Another way to think of Rossini's Torvaldo E Dorliska is as a "rescue opera", a genre modeled by Beethoven's Fidelio. That gives me a grand idea! Opera composers, if any of you chance to read this review! How would you like to collaborate on an opera semiseria based on Buster Keaton's film The General, or Charlie Chaplin's Modern Times?

Everything about this DVD is delightful - the music of course, the staging, the singing, and the recording. This is as good as an opera film can get."
Music Rescues All
Dr. John W. Rippon | Florida | 02/16/2009
(5 out of 5 stars)

"Torvaldo e Dorliska is a "Rettungsstuck", a rescue opera in the manner of Beethoven, Fidelio and many many others of that period. The main characters Torvaldo and Fidelio are similar. The evil Pizzaro of Fidelio is akin to Duca d'Ordow of Torvaldo. The featured couple are married and their's is a strong conjugal love that defies the evil machinations of the duke. These are all cardboard characters of one dimension. Only the duke's valet Giogio has any development as does Rocco in Fidelio. The opera was premiered December 26 1815 just a few month's after the opening of Elisabettta regina d'Inghliterra and his next would be Il barbiere di Siviglia in February of 1816. He was in the prime of his powers and was working rapidly.
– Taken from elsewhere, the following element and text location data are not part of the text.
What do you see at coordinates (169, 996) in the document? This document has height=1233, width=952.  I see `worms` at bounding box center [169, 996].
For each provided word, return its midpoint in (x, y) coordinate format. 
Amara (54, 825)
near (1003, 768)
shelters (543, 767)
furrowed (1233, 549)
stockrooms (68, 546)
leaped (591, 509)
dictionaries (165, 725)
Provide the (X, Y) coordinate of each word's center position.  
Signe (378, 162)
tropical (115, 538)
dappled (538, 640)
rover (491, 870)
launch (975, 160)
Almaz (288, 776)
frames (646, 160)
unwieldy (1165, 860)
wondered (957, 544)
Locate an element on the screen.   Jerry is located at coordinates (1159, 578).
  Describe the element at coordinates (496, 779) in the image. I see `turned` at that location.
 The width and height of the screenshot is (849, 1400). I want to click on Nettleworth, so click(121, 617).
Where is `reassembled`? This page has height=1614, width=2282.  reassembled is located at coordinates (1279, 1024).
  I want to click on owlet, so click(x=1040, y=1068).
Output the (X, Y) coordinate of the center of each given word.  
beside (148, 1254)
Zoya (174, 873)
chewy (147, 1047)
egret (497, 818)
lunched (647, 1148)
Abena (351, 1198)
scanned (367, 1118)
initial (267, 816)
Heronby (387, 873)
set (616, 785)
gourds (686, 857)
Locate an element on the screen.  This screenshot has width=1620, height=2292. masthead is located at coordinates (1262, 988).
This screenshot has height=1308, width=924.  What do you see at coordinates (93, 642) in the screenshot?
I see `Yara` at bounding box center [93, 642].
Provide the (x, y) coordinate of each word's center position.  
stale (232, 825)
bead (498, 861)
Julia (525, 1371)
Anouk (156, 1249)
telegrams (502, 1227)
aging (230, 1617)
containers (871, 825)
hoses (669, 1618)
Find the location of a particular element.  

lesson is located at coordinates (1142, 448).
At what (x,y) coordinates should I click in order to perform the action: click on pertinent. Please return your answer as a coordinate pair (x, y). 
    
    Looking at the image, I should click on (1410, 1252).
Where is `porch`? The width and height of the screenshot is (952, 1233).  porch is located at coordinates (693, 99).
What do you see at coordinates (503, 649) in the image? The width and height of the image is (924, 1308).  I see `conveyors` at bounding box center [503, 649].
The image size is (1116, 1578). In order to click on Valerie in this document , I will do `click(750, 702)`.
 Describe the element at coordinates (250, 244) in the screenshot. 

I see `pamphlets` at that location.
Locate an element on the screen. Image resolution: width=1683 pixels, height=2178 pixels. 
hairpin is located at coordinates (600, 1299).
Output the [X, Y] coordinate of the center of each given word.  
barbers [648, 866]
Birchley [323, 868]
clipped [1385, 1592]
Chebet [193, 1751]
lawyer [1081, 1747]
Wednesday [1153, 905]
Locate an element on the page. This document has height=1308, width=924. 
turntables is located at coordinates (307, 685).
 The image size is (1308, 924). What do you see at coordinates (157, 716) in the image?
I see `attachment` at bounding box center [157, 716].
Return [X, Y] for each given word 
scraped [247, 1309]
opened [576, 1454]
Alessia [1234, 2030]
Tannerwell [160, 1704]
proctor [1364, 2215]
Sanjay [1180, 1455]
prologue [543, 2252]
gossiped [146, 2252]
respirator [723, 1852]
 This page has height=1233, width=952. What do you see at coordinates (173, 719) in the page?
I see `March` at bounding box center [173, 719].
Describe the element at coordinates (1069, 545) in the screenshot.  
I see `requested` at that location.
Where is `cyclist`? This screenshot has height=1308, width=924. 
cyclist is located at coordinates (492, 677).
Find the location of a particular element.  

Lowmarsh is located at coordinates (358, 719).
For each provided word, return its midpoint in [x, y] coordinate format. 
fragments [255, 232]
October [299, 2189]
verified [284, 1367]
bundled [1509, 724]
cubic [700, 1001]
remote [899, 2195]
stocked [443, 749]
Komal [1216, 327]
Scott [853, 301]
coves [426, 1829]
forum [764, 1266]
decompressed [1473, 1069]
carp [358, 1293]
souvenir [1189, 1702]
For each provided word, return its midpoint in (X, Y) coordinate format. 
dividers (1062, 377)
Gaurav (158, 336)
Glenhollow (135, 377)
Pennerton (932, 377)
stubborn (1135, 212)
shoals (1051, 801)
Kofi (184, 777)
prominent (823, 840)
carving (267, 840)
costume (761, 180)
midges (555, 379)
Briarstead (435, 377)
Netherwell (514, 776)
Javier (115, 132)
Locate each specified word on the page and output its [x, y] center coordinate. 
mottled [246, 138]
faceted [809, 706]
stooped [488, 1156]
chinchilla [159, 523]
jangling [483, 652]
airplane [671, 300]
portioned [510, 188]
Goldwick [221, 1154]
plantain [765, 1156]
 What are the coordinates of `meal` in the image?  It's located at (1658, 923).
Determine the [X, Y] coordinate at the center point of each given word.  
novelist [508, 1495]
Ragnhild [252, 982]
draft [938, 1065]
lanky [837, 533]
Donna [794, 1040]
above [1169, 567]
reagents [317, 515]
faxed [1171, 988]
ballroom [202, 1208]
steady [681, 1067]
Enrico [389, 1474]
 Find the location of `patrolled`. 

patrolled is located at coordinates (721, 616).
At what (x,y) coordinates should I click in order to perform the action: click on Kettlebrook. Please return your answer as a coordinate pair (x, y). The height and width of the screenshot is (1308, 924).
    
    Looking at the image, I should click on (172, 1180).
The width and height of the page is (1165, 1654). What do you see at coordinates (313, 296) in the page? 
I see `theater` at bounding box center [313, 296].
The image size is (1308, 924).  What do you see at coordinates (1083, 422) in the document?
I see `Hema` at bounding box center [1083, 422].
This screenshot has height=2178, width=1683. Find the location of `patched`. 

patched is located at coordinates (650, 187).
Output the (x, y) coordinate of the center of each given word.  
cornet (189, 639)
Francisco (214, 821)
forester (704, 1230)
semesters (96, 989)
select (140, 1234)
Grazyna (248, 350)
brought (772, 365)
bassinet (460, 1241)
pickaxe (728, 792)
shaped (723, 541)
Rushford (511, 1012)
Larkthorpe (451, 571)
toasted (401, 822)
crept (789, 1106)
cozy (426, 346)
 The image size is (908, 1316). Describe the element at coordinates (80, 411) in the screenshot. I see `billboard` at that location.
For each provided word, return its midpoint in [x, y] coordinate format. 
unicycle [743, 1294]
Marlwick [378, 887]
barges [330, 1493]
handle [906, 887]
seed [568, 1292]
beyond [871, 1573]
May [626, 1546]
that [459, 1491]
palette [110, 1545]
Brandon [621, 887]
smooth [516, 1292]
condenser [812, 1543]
We must remember that Rossini was not intent on creating immortal art; he was a craftsman and a businessman. He was making money by entertaining the hoi aristoi and rising middleclass. He was busy. There was a contract to fill for the Teatro Valle in Rome and there was a readymade standard libretto available so he set to work. Yes the story is dull, artificial but so what! As the first reviwer says "I'm still clapping". The music is wonderful. Just simply wonderful. The Finale of act one is an extraordinay Rossinian crescendo. There are many many concerted trios, quartets and a quintet along with great chorus and delightful arias, Yes the music rescues all."